Erol membagikan kisah TRU Colors, yang tujuannya adalah untuk "Menciptakan peluang dan mengakhiri kekerasan geng." Perusahaan pembuat bir dari North Carolina ini mengambil tindakan untuk perubahan sosial. Tidak hanya mendidik orang melalui percakapan, tetapi juga memberikan kesempatan kerja, pendampingan, dan program pendidikan.

TRU Colors diciptakan oleh George Taylor setelah seorang anak laki-laki berusia 16 tahun tewas dalam penembakan di dekat kantornya. Taylor membangun bisnis dengan misi sosial yang terintegrasi penuh. CEO menggunakan bir sebagai saluran untuk perubahan sosial. Jika bir menyatukan orang, mengapa tidak menggunakannya untuk membuat pusat komunitas dan ruang sosial?

Budaya Anda yang sebenarnya terjadi ketika tidak ada yang menonton—itu adalah hasil dari apa yang diberi hadiah atau hukuman.

Visisi adalah firma penasihat hipotek Belanda dengan misi untuk mengubah keuangan. Tujuannya adalah untuk membuat industri keuangan lebih baik, lebih berkelanjutan, dan lebih fokus pada jangka panjang. Tom van der Lubbe mendirikan Visisi berdasarkan gagasan bahwa ada sesuatu yang hilang dalam pekerjaan perusahaan sebelumnya.

Industri keuangan itu sulit, menurut van der Lubbe—tidak memperlakukan masyarakat dengan baik. Dia percaya Visisi harus menasihati orang sehingga 25 tahun dari sekarang, keputusan hipotek mereka masih masuk akal. CEO memutuskan untuk mengubah urutan yang biasa, mengutamakan orang, klien kedua, dan pemegang saham terakhir.

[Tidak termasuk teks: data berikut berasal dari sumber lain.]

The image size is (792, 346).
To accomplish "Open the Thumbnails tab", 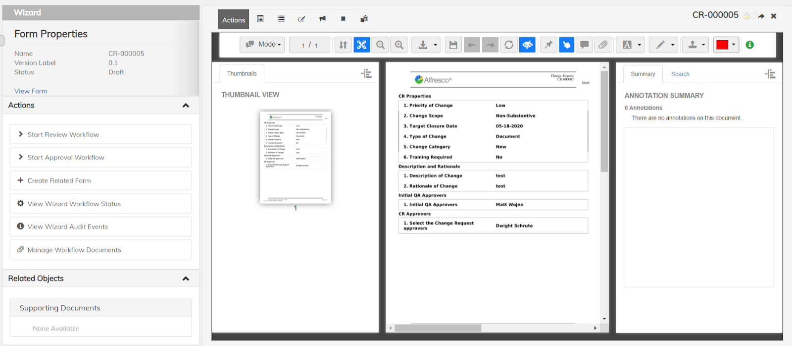I will coord(242,73).
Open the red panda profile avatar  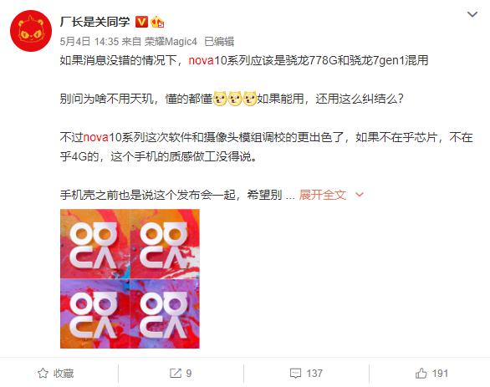[31, 31]
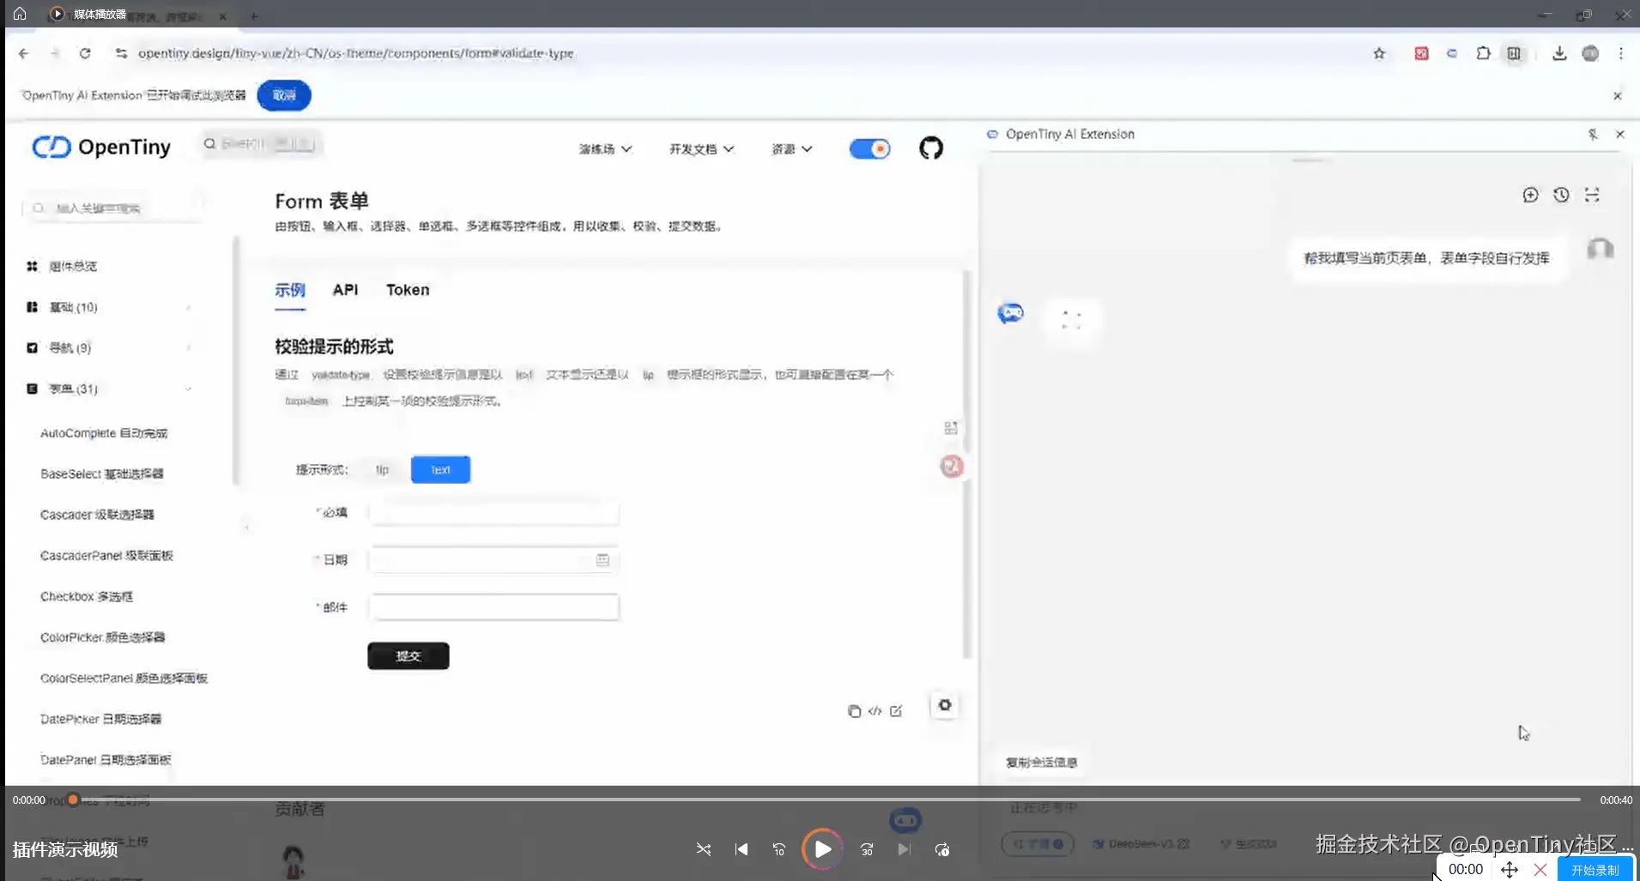Select the 'tip' validation type option
Image resolution: width=1640 pixels, height=881 pixels.
tap(382, 469)
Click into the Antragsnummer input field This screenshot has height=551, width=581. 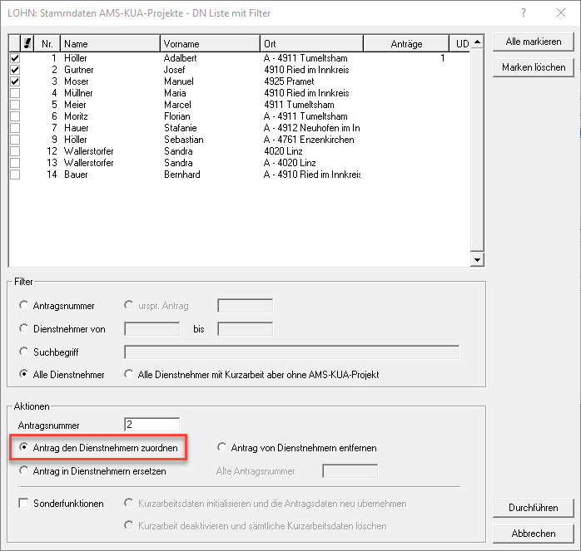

Standar "mengutamakan orang" ini bekerja berdasarkan prinsip bahwa jika karyawan termotivasi dan bahagia, mereka akan melakukan yang terbaik untuk klien. Dan jika klien senang, bisnis akan tumbuh, sehingga memberikan keuntungan yang berkelanjutan kepada pemangku kepentingan.

Hasil Visisi menunjukkan bahwa didorong oleh tujuan akan membuahkan hasil. Tidak hanya perusahaan yang terus tumbuh, bahkan selama pandemi, tetapi pelanggannya telah memberi perusahaan peringkat rata-rata 9,8 dari 10.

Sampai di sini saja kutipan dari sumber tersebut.